Allotopic expression is the functional transfer of an organellar gene to the nucleus, followed by synthesis of the gene product in the cytosol and import into the appropriate organellar sub compartment. Here, we focus on mitochondrial genes encoding OXPHOS subunits that were naturally transferred to the nucleus, and critically review experimental evidence that claim their allotopic expression. We emphasize aspects that may have been overlooked before, i.e., when modifying a mitochondrial gene for allotopic expression ━besides adapting the codon usage and including sequences encoding mitochondrial targeting signals━ three additional constraints should be considered: i) the average apparent free energy of membrane insertion (μΔGapp) of the transmembrane stretches (TMS) in proteins earmarked for the inner mitochondrial membrane, ii) the final, functional topology attained by each membrane-bound OXPHOS subunit; and iii) the defined mechanism by which the protein translocator TIM23 sorts cytosol-synthesized precursors. The mechanistic constraints imposed by TIM23 dictate the operation of two pathways through which alpha-helices in TMS are sorted, that eventually determine the final topology of membrane proteins. We used the biological hydrophobicity scale to assign an average apparent free energy of membrane insertion (μΔGapp) and a "traffic light" color code to all TMS of OXPHOS membrane proteins, thereby predicting which are more likely to be internalized into mitochondria if allotopically produced.
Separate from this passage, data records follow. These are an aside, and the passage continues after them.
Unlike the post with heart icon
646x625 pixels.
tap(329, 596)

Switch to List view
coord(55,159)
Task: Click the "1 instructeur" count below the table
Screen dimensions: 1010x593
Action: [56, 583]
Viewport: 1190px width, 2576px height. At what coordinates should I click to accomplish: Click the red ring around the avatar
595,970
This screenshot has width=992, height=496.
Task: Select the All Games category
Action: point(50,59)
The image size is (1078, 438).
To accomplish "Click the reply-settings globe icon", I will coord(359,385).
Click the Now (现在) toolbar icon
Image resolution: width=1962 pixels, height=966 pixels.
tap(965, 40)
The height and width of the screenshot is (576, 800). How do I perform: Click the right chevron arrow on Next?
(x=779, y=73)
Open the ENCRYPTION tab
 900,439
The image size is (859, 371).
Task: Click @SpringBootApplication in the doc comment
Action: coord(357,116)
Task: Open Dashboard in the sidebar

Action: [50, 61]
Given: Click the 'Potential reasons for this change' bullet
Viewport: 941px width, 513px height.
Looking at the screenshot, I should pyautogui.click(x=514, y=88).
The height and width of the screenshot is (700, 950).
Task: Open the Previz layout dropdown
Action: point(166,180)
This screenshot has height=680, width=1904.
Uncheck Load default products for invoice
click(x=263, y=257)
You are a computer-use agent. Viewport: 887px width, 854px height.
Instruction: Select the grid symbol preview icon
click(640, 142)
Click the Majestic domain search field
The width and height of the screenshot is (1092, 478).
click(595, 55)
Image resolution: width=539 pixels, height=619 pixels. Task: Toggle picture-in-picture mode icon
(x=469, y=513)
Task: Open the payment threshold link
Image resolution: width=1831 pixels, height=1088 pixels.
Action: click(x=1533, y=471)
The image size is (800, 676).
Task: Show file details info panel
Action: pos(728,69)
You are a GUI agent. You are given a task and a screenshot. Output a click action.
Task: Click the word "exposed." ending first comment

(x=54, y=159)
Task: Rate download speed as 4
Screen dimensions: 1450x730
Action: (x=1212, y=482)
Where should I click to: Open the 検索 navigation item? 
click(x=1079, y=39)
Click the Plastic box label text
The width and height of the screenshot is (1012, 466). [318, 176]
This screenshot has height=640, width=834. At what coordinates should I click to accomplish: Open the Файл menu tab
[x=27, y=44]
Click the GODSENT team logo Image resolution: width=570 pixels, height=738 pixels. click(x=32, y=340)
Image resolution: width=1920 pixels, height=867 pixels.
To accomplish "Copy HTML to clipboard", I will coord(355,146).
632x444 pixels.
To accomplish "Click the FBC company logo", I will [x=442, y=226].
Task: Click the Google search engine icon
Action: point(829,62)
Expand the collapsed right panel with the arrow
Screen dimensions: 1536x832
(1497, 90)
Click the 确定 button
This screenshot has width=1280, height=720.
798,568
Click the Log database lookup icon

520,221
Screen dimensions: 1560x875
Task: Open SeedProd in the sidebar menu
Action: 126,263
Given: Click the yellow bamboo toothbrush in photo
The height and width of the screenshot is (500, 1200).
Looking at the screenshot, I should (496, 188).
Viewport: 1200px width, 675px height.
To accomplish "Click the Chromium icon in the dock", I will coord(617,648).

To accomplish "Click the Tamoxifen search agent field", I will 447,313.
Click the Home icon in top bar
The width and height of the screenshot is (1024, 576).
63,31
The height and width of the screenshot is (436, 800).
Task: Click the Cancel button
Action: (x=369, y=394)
We propose that the design of proteins for allotopic expression must make allowance for μΔGapp maximization of highly hydrophobic TMS in polypeptides whose corresponding genes have not been transferred to the nucleus in some organisms.

Keywords: TIM23; allotopic expression; apparent free energy of membrane insertion; membrane embedded proteins; mitochondrial complexes; oxidative phosphorylation; protein import; transmembrane stretches

DOI: https://doi.org/10.1016/j.mito.2023.09.004